The 2018 FIFA World Cup in Russia

Lekan Sowande, Abuja


As the 21st FIFA World Cup gets underway in Russia today, the drums are rolling.

Football fans across the world are either in a carnival mood in Russia or getting set to stay glued to their television sets for the greatest sports spectacle of all times.

The attention of the world for the next one month will be on Russia where 32 teams will compete for honours in eleven different cities of the country.

The FIFA World Cup is a football competition contested by the senior men national teams which made it through a qualification process to the finals.

The championship is held every four years since the inaugural tournament in 1930 in Uruguay, except in 1942 and 1946 when it was not held as a result of the Second World War.

The World Cup is the biggest and most prestigious individual sporting event in the world, next only to the Olympic Games.

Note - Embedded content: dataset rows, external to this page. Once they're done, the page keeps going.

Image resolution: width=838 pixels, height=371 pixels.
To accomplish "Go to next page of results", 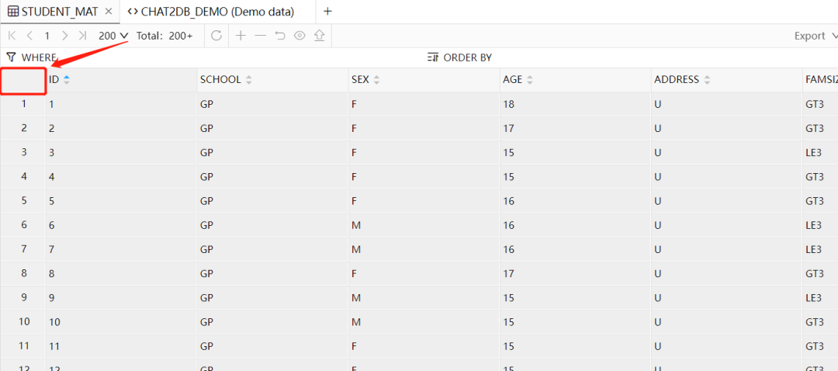I will tap(65, 36).
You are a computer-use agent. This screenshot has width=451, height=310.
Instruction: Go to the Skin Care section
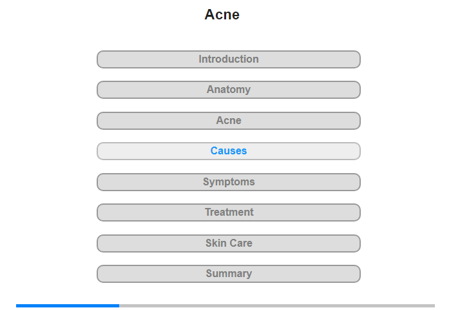click(x=228, y=243)
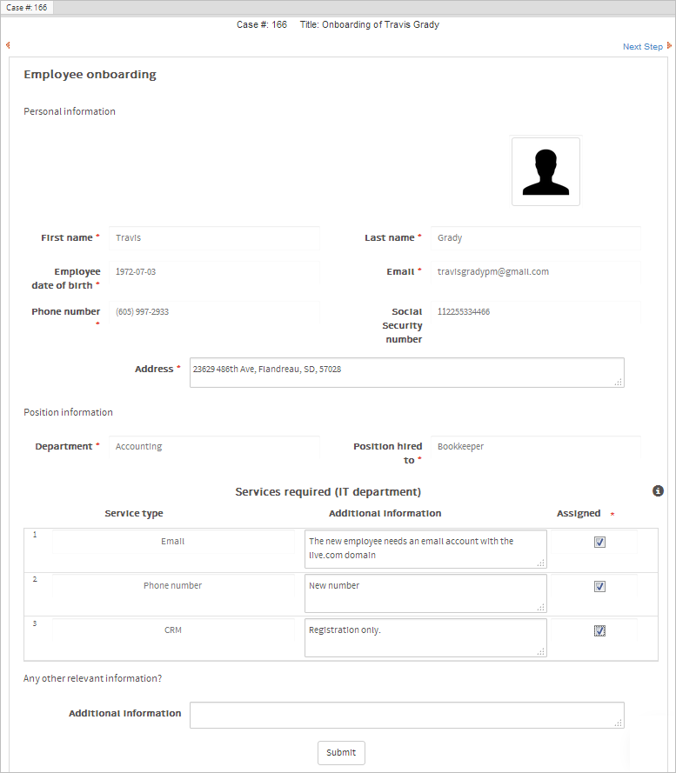The height and width of the screenshot is (773, 676).
Task: Click the Last name field containing Grady
Action: (535, 238)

In terms of Television viewership the FIFA World cup has surpassed the Olympic Games. The cumulative audience of all matches of the 2006 FIFA World Cup for instance was estimated to be 20.29 billion viewers for all the matches played with an estimated seven hundred and 15.1 people watching the final match between Italy and France, a ninth of the entire population of the world.

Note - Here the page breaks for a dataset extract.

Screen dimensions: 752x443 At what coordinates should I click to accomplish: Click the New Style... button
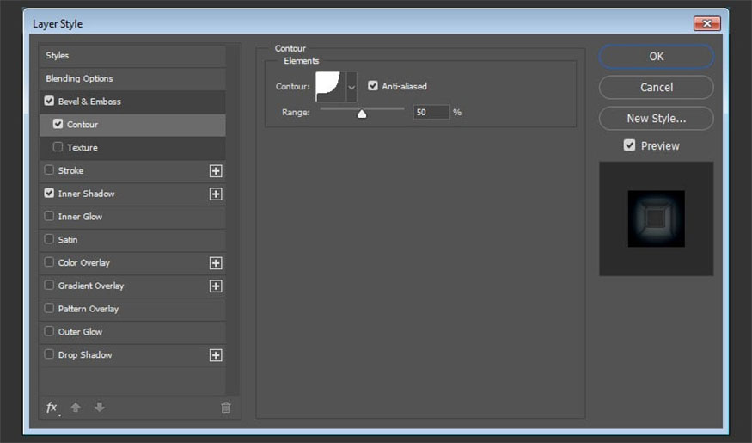pos(656,118)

The past 20 World Cup tournaments have been won by eight countries. Brazil has won it five times, and they are the only team to have played in every tournament. The other World Cup winners are Germany and Italy, with four titles each.

Argentina and inaugural winner Uruguay are with two titles each, while England, France and Spain have all won the title once.

This year’s tournament in Russia will see the use of video assist referee technology and as has been the case in recent years, involve thirty-two teams, with thirty-one of the teams determined through a qualifying competition in all FIFA Confederations. They are joined by the automatically qualified team of the host country.

Europe produced 14 qualifiers, Africa has five teams, the South American Football Confederation has five representatives, the Asian Football Confederation, five teams and the Confederation of North, Central American and Caribbean Football Association produced three teams.

Nigeria, Egypt, Senegal, Morocco, and Tunisia are the five African representatives. These teams and other qualifiers have been drawn into eight groups of four teams each. The two best teams in each group will qualify for the knock-out stage of 16 teams.

Current champion, Germany, five time winners, Brazil and European giants, France and Spain have been tipped by analysts as favourites to win the 2018 edition of the tournament. Apart from the coveted trophy and monetary reward, the winners of the World Cup will also qualify for the 2021 FIFA Confederations Cup.

Players like Lionel Messi, Cristiano Ronaldo, Antoine Griezmann, and Eden Hazard amongst many other stars are the players that football fans would like to see in Russia.  One of these players could be lucky to either be the highest goal scorer or his team will be the tournament winner.

The 2018 FIFA World Cup will also see quite a few rising stars that will be raring to leave their mark on the tournament. The likes of Marco Asensio of Spain, Alex Iwobi of Nigeria, Youri Tielemans of Belgium, Joshua Kimmich of Germany and Davinson Sanchez of Colombia. These youngsters among others have the potential to take the FIFA World Cup by storm.

To prepare for this tournament, the Russian government earmarked a budget of around $20 billion which was later slashed to $10 billion. Half of this has been spent on transportation infrastructure. A total of 12 stadia in eleven Russian cities have been built and renovated for this global football fiesta.

As hostilities begin in Russia, a total of 64 matches will be played across the venues. The whole world is therefore waiting to see which team will emerged victorious in the final match on 15 July at the 80,000 sitting capacity Luzhniki Stadium in Moscow.

The bookmakers are not giving any African country a chance to progress beyond the group stages forgetting that football is not mathematics where one plus one gives two. Who knows, one of these African countries could spring a surprise by going all the way to the final on July 15, 2018. Only time will tell.